The following is quoted from Thunderbolts.info
6th April 2005.
As plasma physicists look at astronomy
and astronomers look at plasma, the respective languages,
cultivated over many decades, can only accentuate the
gap in viewpoints. The language of 'plasma cosmology',
describing the formation of galaxies, stars, and planets,
includes many terms more familiar to electrical engineers
than to astronomers -- Langmuir sheaths, z-pinches,
glow discharges, arc discharges, plasmoids.
Astronomers have cultivated a different
language. Having banished charged plasma from space,
they concentrate on the much simpler behaviour of a
'magnetized gas', not the charge.
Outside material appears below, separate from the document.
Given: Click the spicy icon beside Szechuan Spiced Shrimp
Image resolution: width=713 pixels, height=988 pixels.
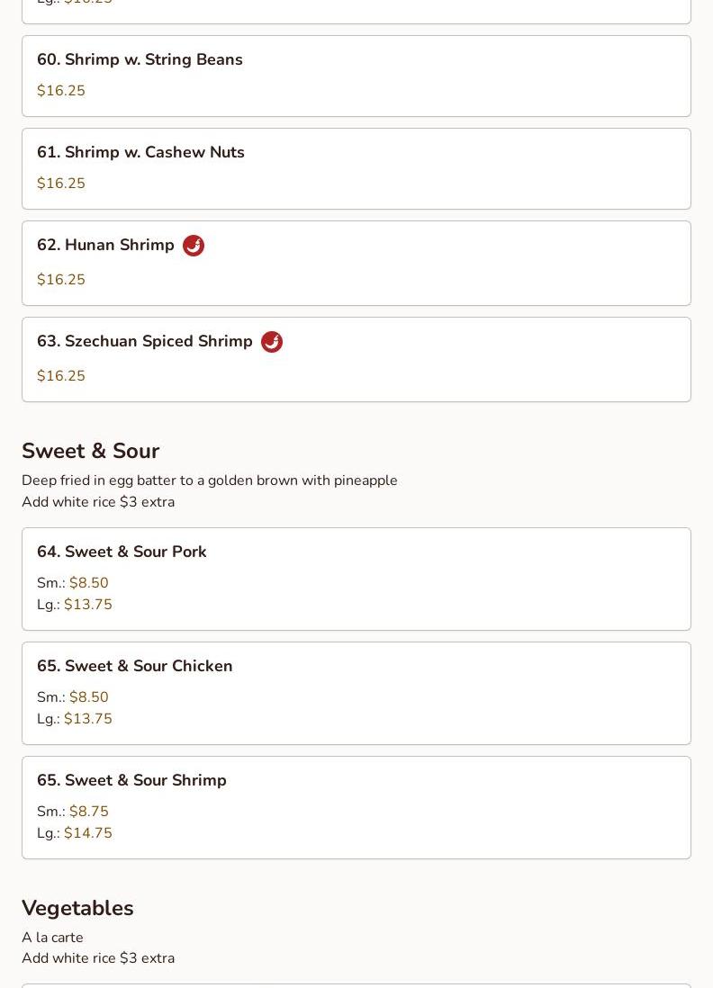Looking at the screenshot, I should 272,342.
Their equations for
the behaviour of plasma are typically those used to
describe flowing water and blowing wind, with a modification
due to magnetic effects -- the math of classical mechanics.
Thus, their lexicon reflects their perspective, with
words one might expect from a weatherman -- winds and
jets, bowshocks and shock waves, winds and rains of
charged particles, wind socks, etc.
What NASA scientists call a 'surprising
rain of charged particles' in the vicinity of Jupiters
moon Io is interesting and dangerous weather for spacecraft.
But in an electric universe the phenomenon means much
more than a cosmic weather report. It is a signature
of electrical activity that could not fail to produce
a continuous stream of surprises for those unaccustomed
to the behaviour of electrified plasma.